Exercise instructions ::
Every line of the material must be given again verbatim. Skip the images.
(Beginning of Data to use)
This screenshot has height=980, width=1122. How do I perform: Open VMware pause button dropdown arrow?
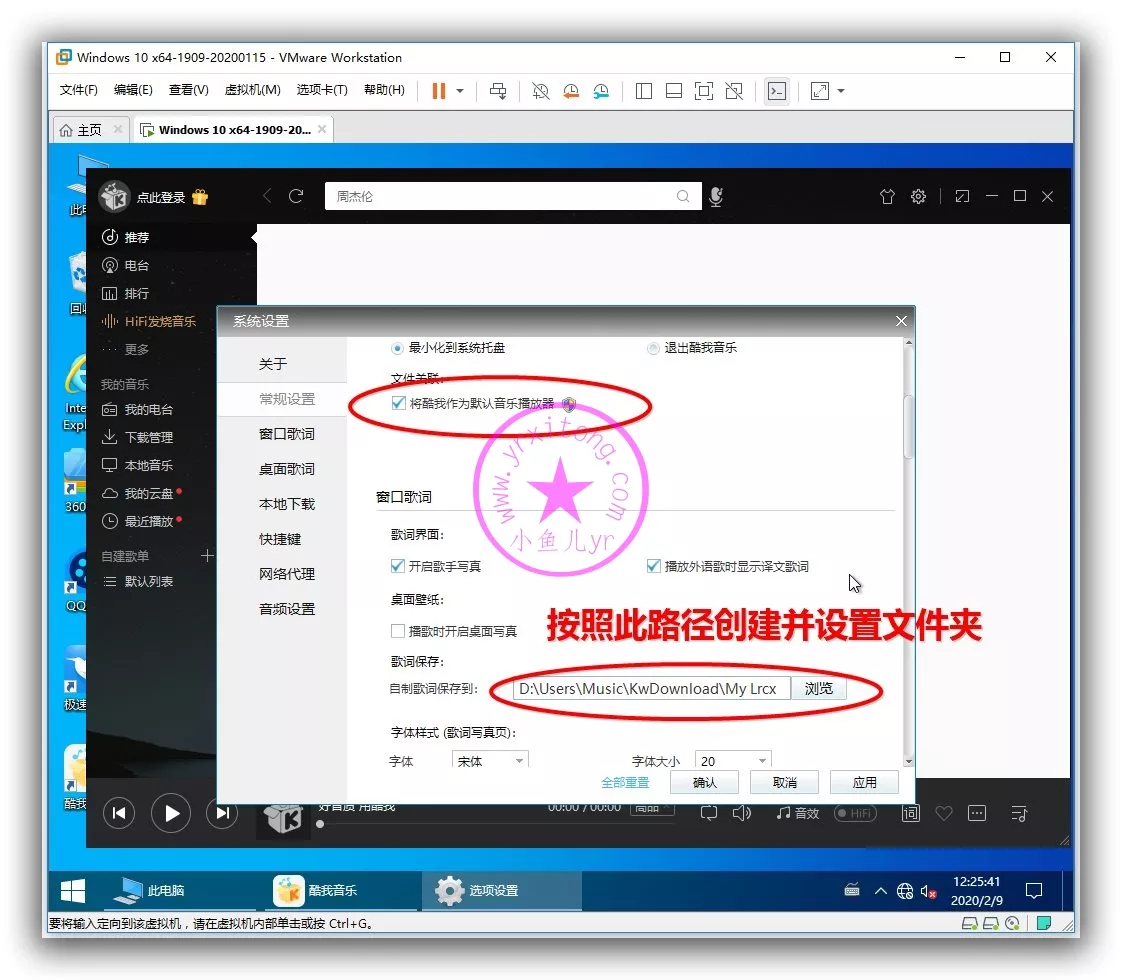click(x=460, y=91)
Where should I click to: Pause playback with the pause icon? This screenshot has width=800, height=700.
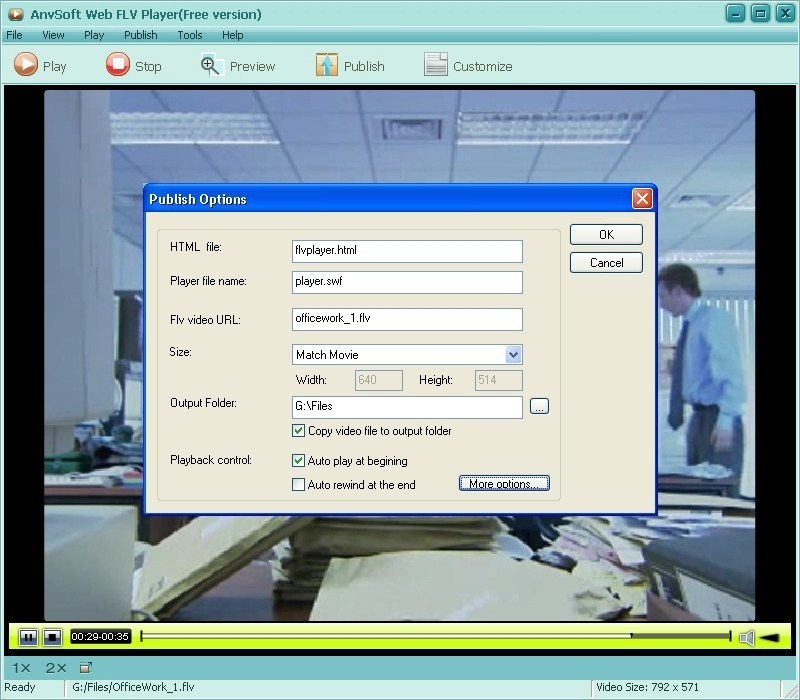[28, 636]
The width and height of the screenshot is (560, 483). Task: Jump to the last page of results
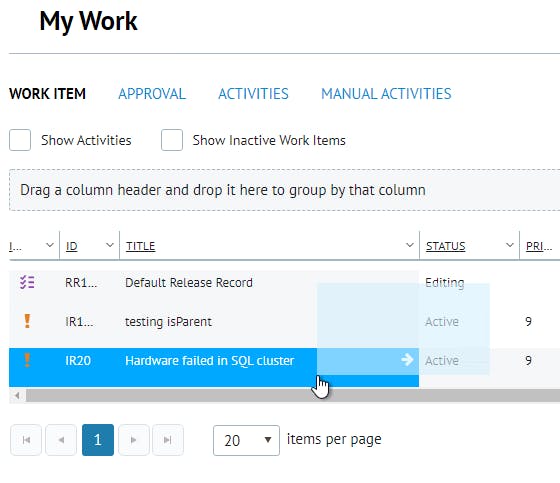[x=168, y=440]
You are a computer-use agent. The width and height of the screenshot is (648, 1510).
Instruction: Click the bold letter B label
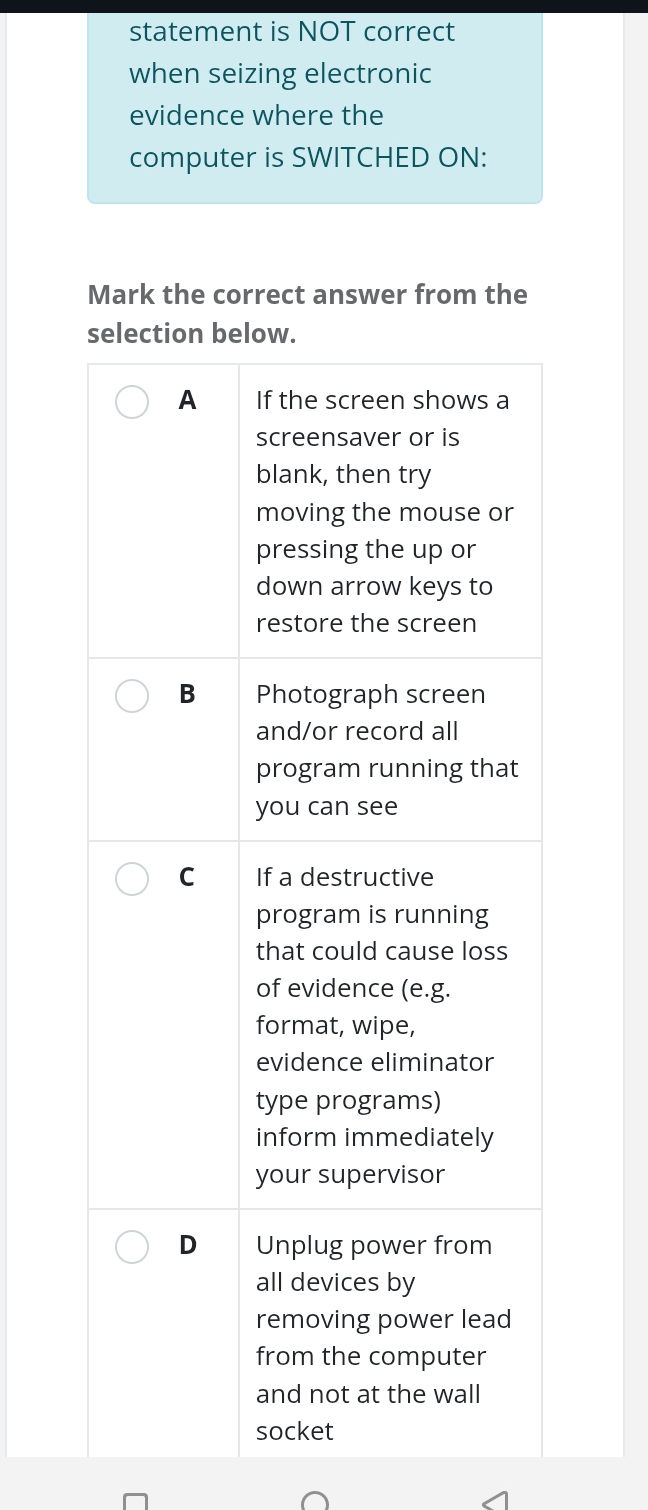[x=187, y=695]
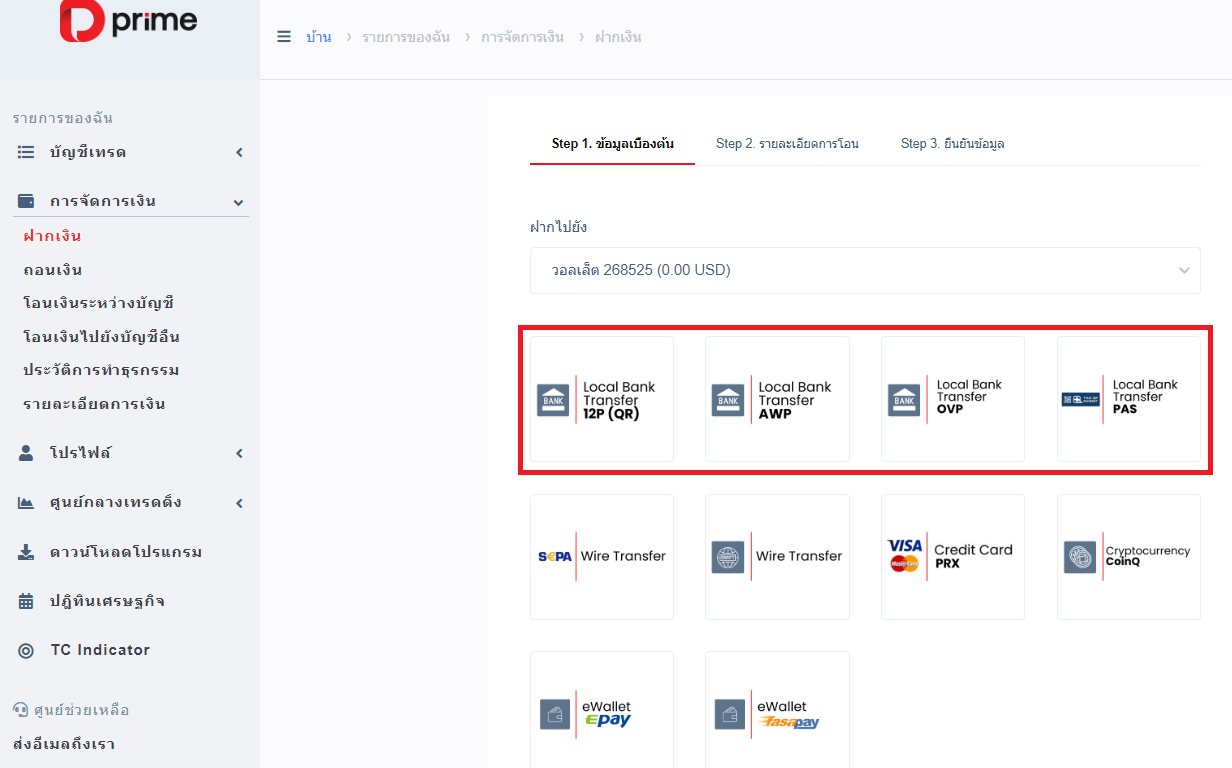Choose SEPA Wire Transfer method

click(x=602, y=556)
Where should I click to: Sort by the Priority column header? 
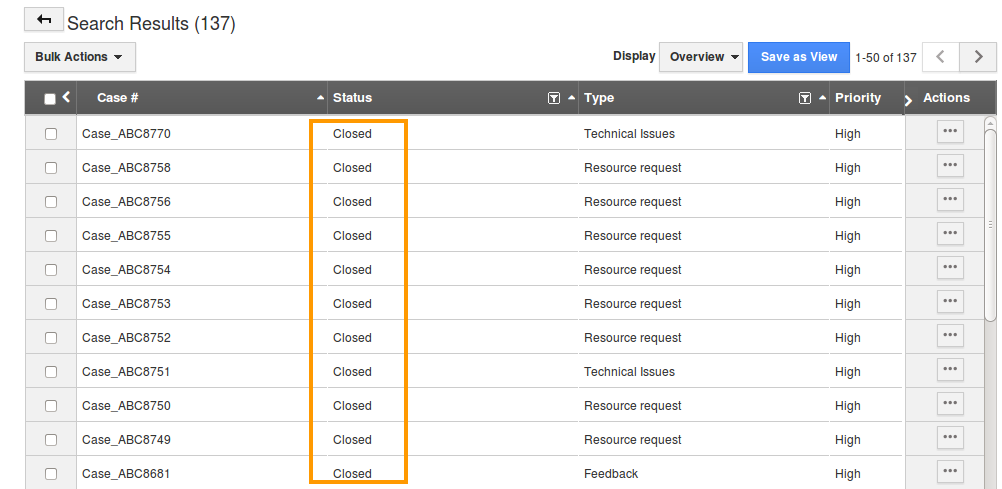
(End of Data to use)
Solution for this problem ::
This screenshot has height=980, width=1122. How do I perform: Open VMware pause button dropdown arrow?
click(x=460, y=91)
Where should I click to: Pause playback with the pause icon? This screenshot has width=800, height=700.
[28, 636]
The width and height of the screenshot is (560, 483). Task: Jump to the last page of results
[x=168, y=440]
You are a computer-use agent. The width and height of the screenshot is (648, 1510).
Instruction: Click the bold letter B label
[x=187, y=695]
Choose SEPA Wire Transfer method

click(x=602, y=556)
Where should I click to: Sort by the Priority column header? 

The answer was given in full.